During this process of mapping out each voices and instruments in the music that is streaming through our ears, they are laid out in a map-like grid, allocating a certain position in space in front of our view so that each of the voices and instruments are laid out like an ensemble of musicians playing live in front of us, suspended in space like a 3d hologram.
This imagined holographic "soundstage" does have a size. There is perceived width, depth, and height. Within this soundstage, the various voices and instruments occupy a certain space - though sometimes their separation from each other is not well defined and articulated.
And most of us have had experiences that taught us that better made equipment tend to help us perceive a wider, deeper, and taller soundstage and each sonic images within soundstage to be well delineated, focused and stable. And poorer equipment tends to do otherwise, reproducing soundstages that tend to be smaller, narrower, shorter, and flat and very forward.
We have also learned that it is not just equipment quality, but often, the quality of the setting up also matters. For example, we learnt that if interconnects were to be connected in the wrong direction, the resultant soundstage we perceive from the whole system will tend to sound narrower and shorter. The soundstage will also tend to sound as if it is positioned in front of the speakers. If we were to reverse the cable's direction so that we are using it in the way the manufacturer want us to use, the resultant soundstage will blossom to more wider size with real life like height and each musical element will seem to sound more distinct from each other in their own space and position within the soundstage. The same also go with the AC orientation of the powercord and how they are plugged into the power grid.
During the comparison, most of us have been actively mapping out the different soundstaging we perceived in our minds. Any changes, whether is it the height of the main vocals that is being changed is instantly compared to against earlier soundstaging maps we had remembered so that is automatically registered as a "change" in our mind. Some people can recognize changes within 5 secs, as they tend to focus on only one or two elements like the main vocals or maybe a certain percussion passage. Some people prefer to listen a bit longer so that they can perceive more varieties of changes from different voices and instruments. Whatever way works.

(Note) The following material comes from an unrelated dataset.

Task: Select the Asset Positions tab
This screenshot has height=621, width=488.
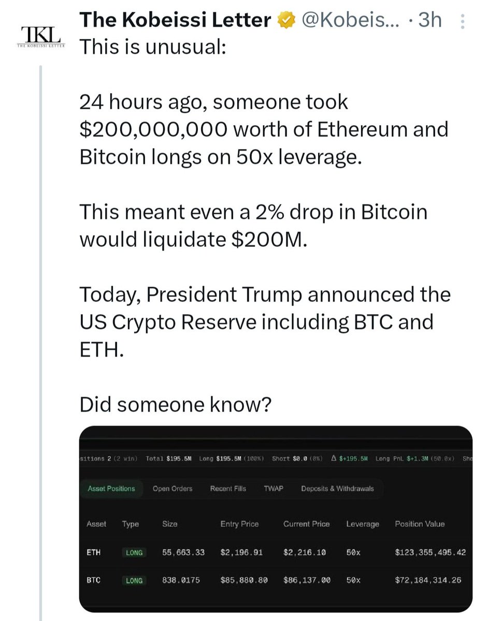Action: (111, 489)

We can tell if a listener is applying this method while listening to sound reproduction from audio equipment via the language/vocabulary that they later use to describe their listening experience. They will tend to use "visual" terms to describe their listening experiences.
Case in point:
A listener may describe a particular equipment that is brand new and just taken out of the box as sounding "smallish", "narrow", and "forward", "hazy", or "vague" and "unfocused"
And after an extended run in period, he may describe the resultant sound as "spacious", "cavernous" or "having wall-to-wall soundstaging", and "hall ambience that extend as high as the ceiling" and "solid focussed imaging" or "palpable image that I could touch with my fingers".
Using the visual mapping method, even the most subtlest of sonic changes can be easily detected and remembered. So that even after an interval of hours, days, or even weeks, the listener can still remember what he had perceived and be able to recall it for use in another comparison. That is how we can have long aural memories. Ha!